Gold Bull Rally Still Has A Long Way to Go
Prices of safe haven precious yellow metal gold may do a seesaw every once in a while, but there is no doubting that it will sustain a bull market with much higher prices in the years to come, primarily anchored and supported by the acquisition of central banks.
"Central banks are now creating an upside bias to the market and are reducing the "free-float" available to meet future demand, even at much higher prices," Jeffrey Nichols, managing director of American Precious Metals Advisors, wrote in his Gold Analysis at Mineweb.
On Wednesday, the International Monetary Fund (IMF), in its latest statistics, said at least 12 countries have purchased more gold, eventually growing their reserves of the yellow metal, in March this year alone.
Mexico jacked up its holdings by 16.81 tonnes to a total of 122.58 tonnes; Russia bought 16.55 tonnes to grow its total reserves to 895.75 tonnes; Turkey, an additional 11.48 tonnes to make its reserves total to 209.6 tonnes.
Argentina acquired 7 tonnes with total holdings now at 61.74 tonnes; 4.3 tonnes for Kazakhstan to total at 96.16 tonnes; and Ukraine, with its total 29.21 tonnes boosted by the 1.18 tonnes bought in March. There were another half dozen countries that elevated their holdings of the precious metal thought merely by increases of less than a tonne.
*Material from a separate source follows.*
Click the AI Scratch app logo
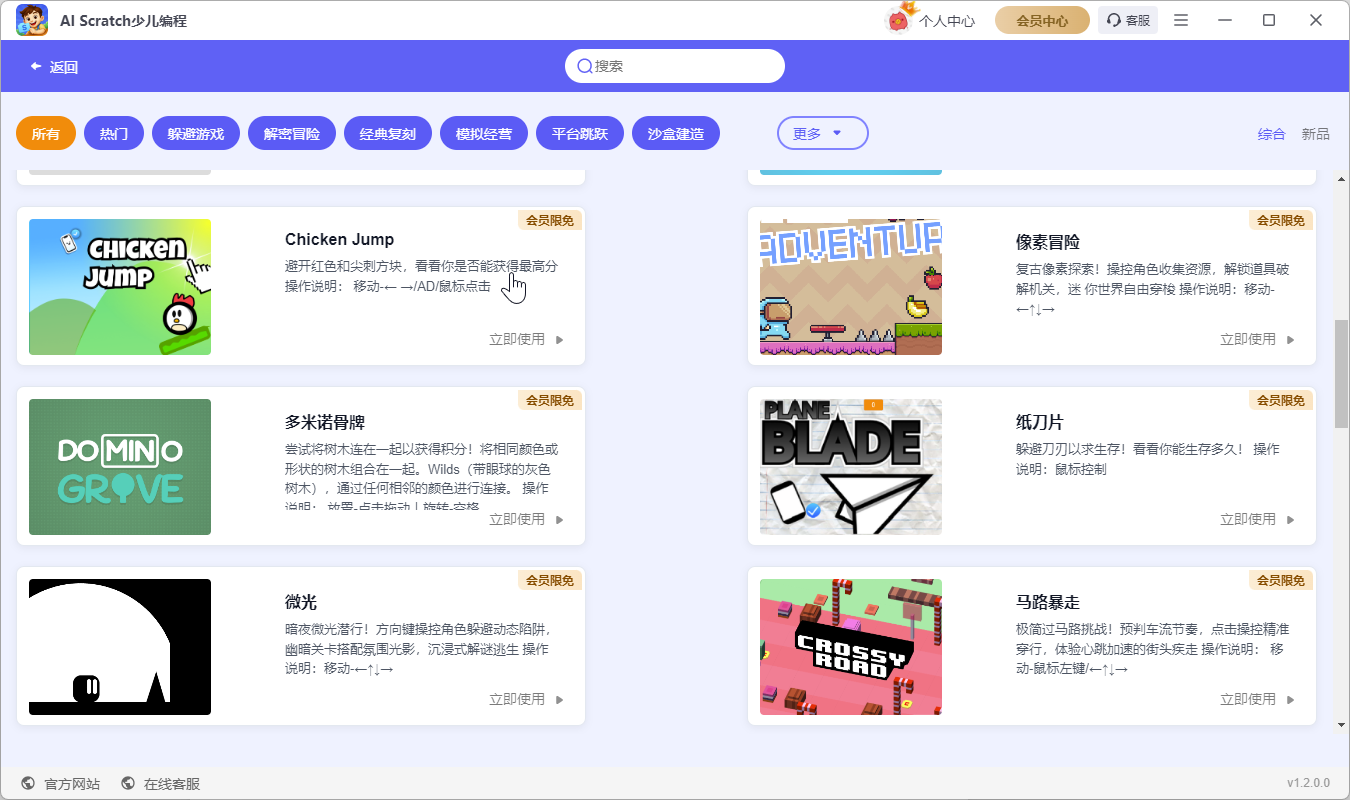(x=31, y=20)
"Central banks, like many private investors, view gold as a hedge against debasement and devaluation of their U.S. dollar- and euro-denominated currency reserves," Mr Nichols said.
Gold enthusiasts and kibitzers should not actually be surprised by the recent news of continued significant central bank gold purchases this past March, Mr Nichols noted.
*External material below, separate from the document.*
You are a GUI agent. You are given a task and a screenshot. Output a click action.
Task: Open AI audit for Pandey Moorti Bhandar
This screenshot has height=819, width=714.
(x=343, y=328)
"We have repeatedly suggested that official purchases were giving the market some downside protection with central banks buying on dips when their purchases would not be disruptive or particularly visible to other market participants and observers of the gold scene," he said.
Moreover, the continuing gold buying of central banks poses a confirmed indicator of discomfort and apprehension about the prospects for supposedly stable currencies, including the dollar, the euro, the pound sterling and the Japanese yen.
"Central banks, like many private investors, view gold as a hedge against debasement and devaluation of their U.S. dollar- and euro-denominated currency reserves," Mr Nichols said.
Moreover, gold is seen as a much less risky investment in the current environment.
"It is the only financial asset with no counterparty risk, central banks hold gold as a safe haven free from confiscatory and political risk," he said.